The drop, recorded around 4:30 a.m., follows a burst of meme-style activity that pulled the stock into sharp rallies and reversals. Traders described a tug-of-war between short covering and fresh bearish bets as attention shifted back to the name this week.
Ihor Dusaniwsky, managing director of predictive analytics at S3 Partners, said the trading reflected both pressure on bears and new wagers against the company. He pointed to brisk two-way flows as speculators repositioned in the early session.
Two-Way Short Activity Intensifies
“You’re getting two-way action on the short side — short covering for people that are getting squeezed, but more short selling for people that find this an attractive entry point,” said Ihor Dusaniwsky of S3 Partners LLC.
Short covering can force quick rallies when bearish traders buy shares to close positions. But when new
short selling enters at lower prices, it can cap rebounds and add to pressure on the way down. The clash often results in fast, wide price swings, especially in thin premarket hours.

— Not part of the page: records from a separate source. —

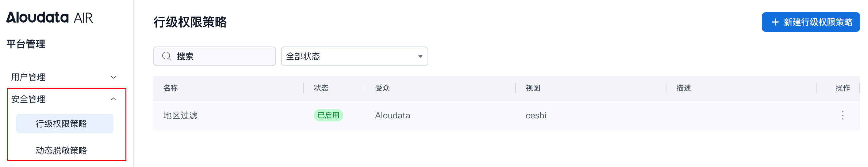
Task: Click the search magnifier icon
Action: (166, 56)
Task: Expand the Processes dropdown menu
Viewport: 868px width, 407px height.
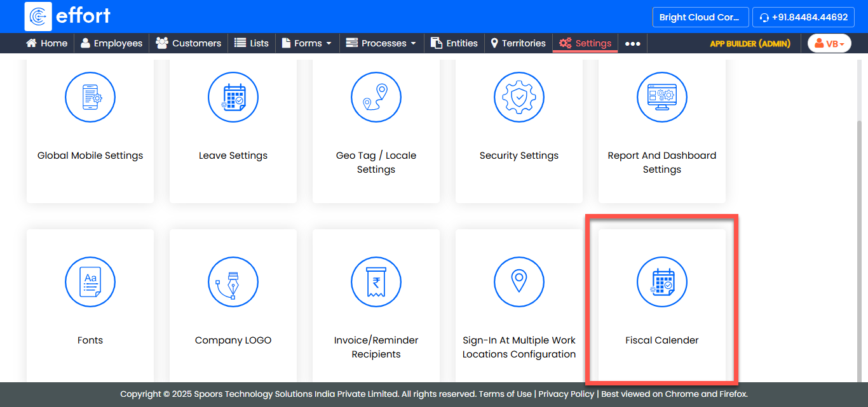Action: click(381, 43)
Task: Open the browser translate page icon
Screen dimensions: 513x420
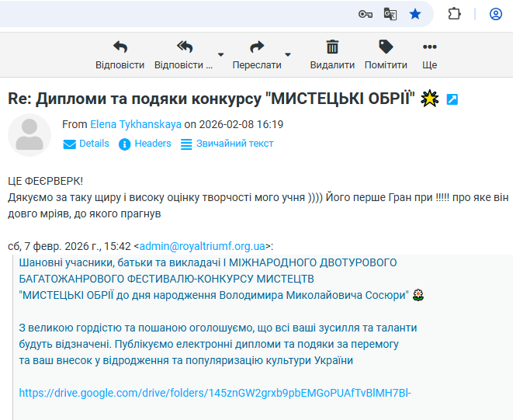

In this case, activity resembled
past meme surges where retail interest spiked on social media, options volume jumped, and price action overshot fundamentals. The result is a volatile tape that can reverse direction within minutes.
Retail Momentum and Rapid Reversals
The stock has been swept up by the same dynamics that drove earlier retail frenzies. Traders chase quick gains, and attention shifts rapidly from one ticker to the next. As interest fades, liquidity thins and prices can retrace even faster than they rose.
Premarket moves are often magnified because fewer shares change hands. Market makers widen spreads, option market signals can skew, and algorithmic strategies respond to sudden order imbalances. These ingredients can amplify both squeezes and selloffs.
- Short covering lifts shares briefly as positions close.
- New shorts lean against rallies, increasing supply.
- Low-liquidity windows intensify each move.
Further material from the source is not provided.